Records from a collection

—————

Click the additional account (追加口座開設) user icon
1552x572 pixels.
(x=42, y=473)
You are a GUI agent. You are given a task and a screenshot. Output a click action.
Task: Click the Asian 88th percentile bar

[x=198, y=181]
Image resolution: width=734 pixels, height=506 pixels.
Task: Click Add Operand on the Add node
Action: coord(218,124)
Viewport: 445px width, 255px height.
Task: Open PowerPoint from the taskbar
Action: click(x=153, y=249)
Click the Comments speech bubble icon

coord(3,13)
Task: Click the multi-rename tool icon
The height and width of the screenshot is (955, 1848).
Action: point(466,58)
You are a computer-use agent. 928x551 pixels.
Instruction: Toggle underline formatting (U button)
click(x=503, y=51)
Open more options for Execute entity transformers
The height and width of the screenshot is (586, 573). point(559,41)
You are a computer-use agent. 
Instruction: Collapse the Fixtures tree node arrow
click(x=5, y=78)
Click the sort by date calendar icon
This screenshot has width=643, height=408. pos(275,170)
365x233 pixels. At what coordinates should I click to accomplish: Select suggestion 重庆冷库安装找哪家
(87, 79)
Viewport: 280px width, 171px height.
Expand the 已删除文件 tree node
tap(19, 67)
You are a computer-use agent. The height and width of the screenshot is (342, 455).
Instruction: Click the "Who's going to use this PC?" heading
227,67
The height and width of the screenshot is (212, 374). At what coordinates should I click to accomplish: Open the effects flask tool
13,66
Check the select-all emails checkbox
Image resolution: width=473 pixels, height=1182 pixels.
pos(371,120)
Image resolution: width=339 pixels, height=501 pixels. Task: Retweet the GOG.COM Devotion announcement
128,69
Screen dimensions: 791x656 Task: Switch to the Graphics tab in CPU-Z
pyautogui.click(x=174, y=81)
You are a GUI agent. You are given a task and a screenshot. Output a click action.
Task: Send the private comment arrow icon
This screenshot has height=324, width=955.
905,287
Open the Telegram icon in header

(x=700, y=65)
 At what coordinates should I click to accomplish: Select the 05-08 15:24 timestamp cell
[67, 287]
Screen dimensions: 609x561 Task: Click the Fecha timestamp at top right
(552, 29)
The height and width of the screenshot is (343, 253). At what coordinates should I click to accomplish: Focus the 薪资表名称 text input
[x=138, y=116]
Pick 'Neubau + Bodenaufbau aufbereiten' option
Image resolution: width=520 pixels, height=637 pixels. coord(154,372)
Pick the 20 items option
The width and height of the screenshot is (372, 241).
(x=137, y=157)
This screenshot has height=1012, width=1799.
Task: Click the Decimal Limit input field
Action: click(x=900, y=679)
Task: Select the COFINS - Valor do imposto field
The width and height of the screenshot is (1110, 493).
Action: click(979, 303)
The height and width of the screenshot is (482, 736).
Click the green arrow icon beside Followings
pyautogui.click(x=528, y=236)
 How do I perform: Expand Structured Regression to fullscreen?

—————

## What to do
Please count up the lines above that include the string "computer" and respond with the total alone.

## Reply to the task
3